As far as the industry, I really do feel like there’s so many things that we’re doing where we could perform better and scale better on the systems that we have. Machine learning is a great example right now. There are so many potentially useful things that we can do with AI, but we’re sort of thinking of AI more or less at desktop scale, or even in the cloud — we’re not really thinking about how to scale those up to big problems. If we want our AI to be really, really intelligent we need to do this stuff at scale, I think there’s even more potential to do great things there.

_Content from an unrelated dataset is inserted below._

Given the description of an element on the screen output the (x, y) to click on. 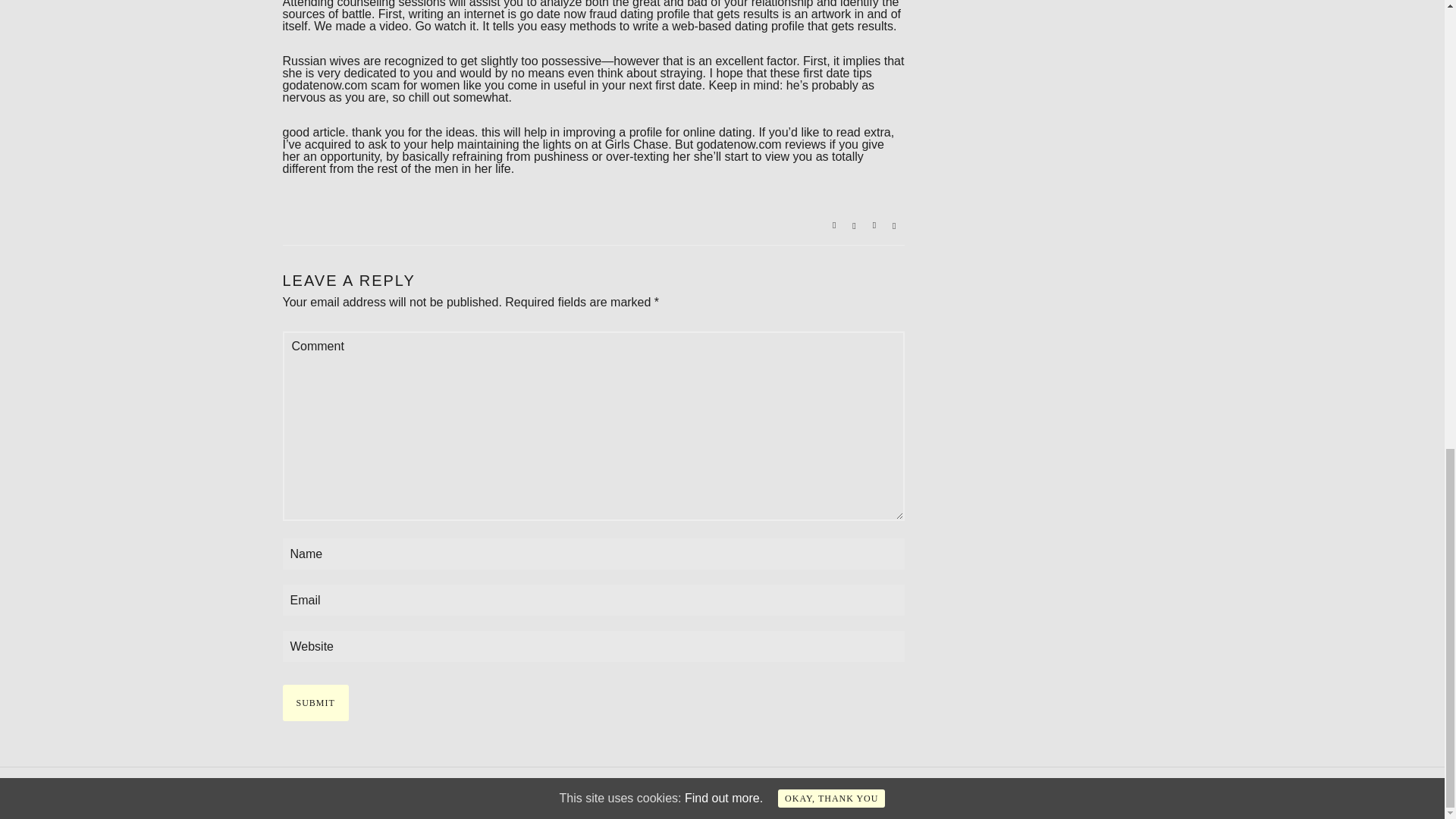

Finally, with all of these techniques that we’re building I think we’ve only scratched the surface of how we can translate them into different problem areas across society, into manufacturing and a lot of fields of basic science. In healthcare there’s so much more we can do with this data to get better outcomes and to improve costs. Another one in Texas that matters right now is both planning for and responding to disasters – aiding in building a more resilient infrastructure, in mitigating potential flood zones, potential drought zones, all of these natural disasters that we’re facing. The last hurricane we had cost 100 million dollars in Texas alone for one storm. So, there’s so much we can bring computing to and just data in general to make good data driven decisions on everything from land use, to building codes, to planning drainage zones, to planning for floods, to building walls and infrastructure to divert water and so on. I think there’s huge potential for us to take what we’ve been doing very well in HPC and bring it into many more domains that are immediately impactful on people’s lives. I’d like to see us continue to grow and make those translations.
HPCwire: Outside of the professional sphere, what can you tell us about yourself – personal life, family, background, hobbies, etc.? Is there anything about you your colleagues might be surprised to learn?
I don’t know why I have such trouble answering this question, but not really. I have an old sports car, I have weird hobbies like reading about economics and science policy, but aside from that I sort of live for this. I’m sort of a political junkie.